The case now returns to the 10th Federal Criminal Court in Rio de Janeiro. That court threw out the case in January 2013 shortly after Chevron agreed to about $150 million in remedial actions and signed an adjustment-of-conduct accord with prosecutors and Brazil’s environment agency over the spill.

The spill in the Frade field northeast of Rio de Janeiro leaked an estimated 4,600 barrels of oil into the ocean, less than 1 percent of the giant and deadly Deepwater Horizon spill in the Gulf of Mexico in 2010.

The spill that Brazil’s petroleum regulator said had caused no discernible environmental damage, injuries or deaths was also the subject of a controversial civil lawsuit seeking nearly $20 billion in damages. Prosecutors dropped that case in October.

Chevron and its partners in Frade had to stop producing for about a year and a half. Brazilian petroleum regulator ANP fined Chevron for failing to follow drilling plans, but absolved it of negligence.

“We are confident that once all the facts are fully examined, they will demonstrate that the company responded appropriately and responsibly to the incident and that there is no damage to the environment or risk to human health associated with the incident,” Chevron said in the statement.

The ANP agreed on March 31 to let Chevron restart all its production wells at Frade, Chevron said in a statement.

A year ago, the ANP authorized Chevron to start four wells, from which its daily production in February stood at 17,279 barrels of oil and natural gas, about a quarter of 2011 peak output before the spill.

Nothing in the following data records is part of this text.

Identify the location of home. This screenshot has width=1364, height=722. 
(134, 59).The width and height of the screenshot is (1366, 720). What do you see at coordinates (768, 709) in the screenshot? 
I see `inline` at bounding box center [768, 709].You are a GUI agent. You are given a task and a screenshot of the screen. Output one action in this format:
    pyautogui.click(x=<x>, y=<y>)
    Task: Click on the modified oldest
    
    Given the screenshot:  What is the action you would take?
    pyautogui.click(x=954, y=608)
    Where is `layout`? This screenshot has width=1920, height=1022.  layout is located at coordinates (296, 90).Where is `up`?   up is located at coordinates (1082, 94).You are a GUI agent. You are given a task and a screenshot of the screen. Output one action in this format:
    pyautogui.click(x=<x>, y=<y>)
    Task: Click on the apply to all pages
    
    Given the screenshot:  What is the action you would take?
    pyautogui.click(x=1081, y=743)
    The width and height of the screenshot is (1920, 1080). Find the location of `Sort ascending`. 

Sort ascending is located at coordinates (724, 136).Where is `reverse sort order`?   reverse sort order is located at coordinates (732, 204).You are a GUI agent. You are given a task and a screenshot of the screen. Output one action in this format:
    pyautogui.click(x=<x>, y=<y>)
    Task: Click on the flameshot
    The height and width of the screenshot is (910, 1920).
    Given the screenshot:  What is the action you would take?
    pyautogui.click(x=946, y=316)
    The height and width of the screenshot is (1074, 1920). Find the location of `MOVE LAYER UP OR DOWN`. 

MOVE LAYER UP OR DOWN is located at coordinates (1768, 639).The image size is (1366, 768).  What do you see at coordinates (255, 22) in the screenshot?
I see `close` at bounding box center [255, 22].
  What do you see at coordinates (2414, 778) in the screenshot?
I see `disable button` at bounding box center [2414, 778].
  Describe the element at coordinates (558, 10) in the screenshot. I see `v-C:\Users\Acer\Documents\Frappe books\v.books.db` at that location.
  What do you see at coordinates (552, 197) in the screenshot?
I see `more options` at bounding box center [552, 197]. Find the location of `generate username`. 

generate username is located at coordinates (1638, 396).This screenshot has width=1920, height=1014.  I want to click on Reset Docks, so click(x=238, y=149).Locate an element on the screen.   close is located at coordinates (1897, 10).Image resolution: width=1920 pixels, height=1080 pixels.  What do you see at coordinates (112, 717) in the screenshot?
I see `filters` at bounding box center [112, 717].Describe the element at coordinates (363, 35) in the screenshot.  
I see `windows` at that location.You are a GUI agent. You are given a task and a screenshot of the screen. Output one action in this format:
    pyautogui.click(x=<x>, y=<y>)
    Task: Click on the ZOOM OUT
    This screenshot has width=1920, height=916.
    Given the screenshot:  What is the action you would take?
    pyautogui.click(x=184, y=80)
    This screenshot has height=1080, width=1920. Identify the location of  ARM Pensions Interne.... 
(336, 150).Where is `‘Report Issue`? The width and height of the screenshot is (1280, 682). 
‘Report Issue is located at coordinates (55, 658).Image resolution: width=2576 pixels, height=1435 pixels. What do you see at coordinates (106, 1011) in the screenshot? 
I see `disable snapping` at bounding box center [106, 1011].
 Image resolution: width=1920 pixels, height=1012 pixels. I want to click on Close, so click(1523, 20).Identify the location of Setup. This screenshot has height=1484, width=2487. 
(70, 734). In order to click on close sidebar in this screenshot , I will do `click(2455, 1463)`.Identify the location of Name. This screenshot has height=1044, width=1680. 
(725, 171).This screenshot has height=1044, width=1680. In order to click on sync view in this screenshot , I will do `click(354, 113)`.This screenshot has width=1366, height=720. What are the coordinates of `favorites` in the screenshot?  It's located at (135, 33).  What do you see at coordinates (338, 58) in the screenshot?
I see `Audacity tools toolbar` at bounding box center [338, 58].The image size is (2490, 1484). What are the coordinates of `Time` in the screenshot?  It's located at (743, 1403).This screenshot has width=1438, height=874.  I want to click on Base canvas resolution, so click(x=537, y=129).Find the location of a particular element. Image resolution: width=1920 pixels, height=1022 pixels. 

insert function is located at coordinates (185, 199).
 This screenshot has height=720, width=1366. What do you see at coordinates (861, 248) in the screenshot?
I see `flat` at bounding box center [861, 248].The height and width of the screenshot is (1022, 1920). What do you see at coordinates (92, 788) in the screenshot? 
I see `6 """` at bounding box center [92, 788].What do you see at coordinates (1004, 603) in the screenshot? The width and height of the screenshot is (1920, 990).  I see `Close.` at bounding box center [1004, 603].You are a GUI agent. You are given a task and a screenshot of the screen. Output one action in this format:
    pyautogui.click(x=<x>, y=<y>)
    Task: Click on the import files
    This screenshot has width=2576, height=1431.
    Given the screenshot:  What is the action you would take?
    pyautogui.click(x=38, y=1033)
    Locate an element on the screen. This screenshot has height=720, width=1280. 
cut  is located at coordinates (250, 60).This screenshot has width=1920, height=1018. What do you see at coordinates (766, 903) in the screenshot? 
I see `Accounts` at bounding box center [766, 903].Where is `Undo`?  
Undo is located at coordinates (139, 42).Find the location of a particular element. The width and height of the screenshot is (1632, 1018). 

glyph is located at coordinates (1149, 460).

Chevron officials were not immediately available to say how many production wells the company has at Frade.

Chevron is still barred from operating water-injection wells at Frade, which are used to boost reservoir production. The ANP fears such wells may cause oil leaks through seabed fissures.

Chevron owns 52 percent of Frade. Brazil’s state-run Petroleo Brasileiro SA owns 30 percent and Frade Japao, a joint venture between Japanese trading houses Inpex Corp and Sojitz Corp, owns 18 percent.